• TASK INSTRUCTIONS
Please copy the listing below word for word, keeping every line as it appears.

• SUPPLIED MATERIAL
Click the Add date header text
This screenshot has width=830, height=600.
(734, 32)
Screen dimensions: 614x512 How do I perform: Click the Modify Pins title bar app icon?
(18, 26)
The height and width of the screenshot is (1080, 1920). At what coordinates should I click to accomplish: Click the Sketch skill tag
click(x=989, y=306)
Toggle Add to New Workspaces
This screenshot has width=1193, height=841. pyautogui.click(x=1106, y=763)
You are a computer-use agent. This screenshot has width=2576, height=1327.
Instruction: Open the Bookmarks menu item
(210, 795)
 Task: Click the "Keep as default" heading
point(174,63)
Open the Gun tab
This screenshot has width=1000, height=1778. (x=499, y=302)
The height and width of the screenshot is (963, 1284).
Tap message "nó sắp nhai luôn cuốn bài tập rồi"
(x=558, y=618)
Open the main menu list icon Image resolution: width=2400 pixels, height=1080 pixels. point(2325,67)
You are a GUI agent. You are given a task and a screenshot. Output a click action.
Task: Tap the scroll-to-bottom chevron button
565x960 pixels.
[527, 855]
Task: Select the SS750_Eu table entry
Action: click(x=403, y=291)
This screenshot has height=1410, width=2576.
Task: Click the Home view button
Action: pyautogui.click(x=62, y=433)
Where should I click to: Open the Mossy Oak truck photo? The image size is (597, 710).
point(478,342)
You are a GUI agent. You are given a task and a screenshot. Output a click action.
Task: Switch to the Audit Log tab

• TASK SOLUTION
Click the Add date header text
This screenshot has width=830, height=600.
(734, 32)
Screen dimensions: 614x512 How do I perform: Click the Modify Pins title bar app icon?
(18, 26)
The height and width of the screenshot is (1080, 1920). At what coordinates should I click to accomplish: Click the Sketch skill tag
click(x=989, y=306)
Toggle Add to New Workspaces
This screenshot has width=1193, height=841. pyautogui.click(x=1106, y=763)
You are a computer-use agent. This screenshot has width=2576, height=1327.
Instruction: Open the Bookmarks menu item
(210, 795)
 Task: Click the "Keep as default" heading
point(174,63)
Open the Gun tab
This screenshot has width=1000, height=1778. (x=499, y=302)
The height and width of the screenshot is (963, 1284).
Tap message "nó sắp nhai luôn cuốn bài tập rồi"
(x=558, y=618)
Open the main menu list icon Image resolution: width=2400 pixels, height=1080 pixels. point(2325,67)
You are a GUI agent. You are given a task and a screenshot. Output a click action.
Task: Tap the scroll-to-bottom chevron button
565x960 pixels.
[527, 855]
Task: Select the SS750_Eu table entry
Action: click(x=403, y=291)
This screenshot has height=1410, width=2576.
Task: Click the Home view button
Action: pyautogui.click(x=62, y=433)
Where should I click to: Open the Mossy Oak truck photo? The image size is (597, 710).
point(478,342)
You are a GUI agent. You are given a task and a screenshot. Output a click action.
Task: Switch to the Audit Log tab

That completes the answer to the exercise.